Requirements:
Format the listing below as a Markdown table with the columns "No." and "Text". Give each line its own row and omit blank lines.

-- Start --

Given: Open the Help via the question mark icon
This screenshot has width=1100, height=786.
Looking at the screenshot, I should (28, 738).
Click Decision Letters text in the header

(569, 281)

-- End --

Solution for this problem:
| No. | Text |
|---|---|
| 1 | Given: Open the Help via the question mark icon |
| 2 | This screenshot has width=1100, height=786. |
| 3 | Looking at the screenshot, I should (28, 738). |
| 4 | Click Decision Letters text in the header |
| 5 | (569, 281) |